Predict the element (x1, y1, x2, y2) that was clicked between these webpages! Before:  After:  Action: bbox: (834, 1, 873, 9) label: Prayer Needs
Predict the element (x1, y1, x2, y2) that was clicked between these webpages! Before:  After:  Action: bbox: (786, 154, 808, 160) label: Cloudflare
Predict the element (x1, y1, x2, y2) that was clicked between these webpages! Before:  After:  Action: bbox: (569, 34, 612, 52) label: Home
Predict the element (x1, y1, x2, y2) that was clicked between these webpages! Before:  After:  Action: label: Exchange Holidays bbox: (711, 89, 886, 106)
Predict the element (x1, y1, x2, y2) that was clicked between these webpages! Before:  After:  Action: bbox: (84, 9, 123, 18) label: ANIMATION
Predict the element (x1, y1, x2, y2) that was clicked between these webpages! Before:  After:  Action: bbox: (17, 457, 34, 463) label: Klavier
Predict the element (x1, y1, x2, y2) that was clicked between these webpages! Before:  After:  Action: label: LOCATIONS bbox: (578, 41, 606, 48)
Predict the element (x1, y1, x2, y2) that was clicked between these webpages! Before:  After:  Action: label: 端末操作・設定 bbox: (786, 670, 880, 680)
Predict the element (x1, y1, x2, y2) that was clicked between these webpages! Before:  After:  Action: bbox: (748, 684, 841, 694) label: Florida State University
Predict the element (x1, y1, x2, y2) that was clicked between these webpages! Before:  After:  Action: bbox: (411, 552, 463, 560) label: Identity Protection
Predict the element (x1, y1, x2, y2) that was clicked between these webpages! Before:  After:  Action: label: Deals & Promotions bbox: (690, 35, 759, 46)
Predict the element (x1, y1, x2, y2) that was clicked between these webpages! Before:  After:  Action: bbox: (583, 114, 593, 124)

### What you need to do
Copy the items above word for word, from the very first one through the line containing "52) label: Home", with both ends included.

### Solution for this task
Predict the element (x1, y1, x2, y2) that was clicked between these webpages! Before:  After:  Action: bbox: (834, 1, 873, 9) label: Prayer Needs
Predict the element (x1, y1, x2, y2) that was clicked between these webpages! Before:  After:  Action: bbox: (786, 154, 808, 160) label: Cloudflare
Predict the element (x1, y1, x2, y2) that was clicked between these webpages! Before:  After:  Action: bbox: (569, 34, 612, 52) label: Home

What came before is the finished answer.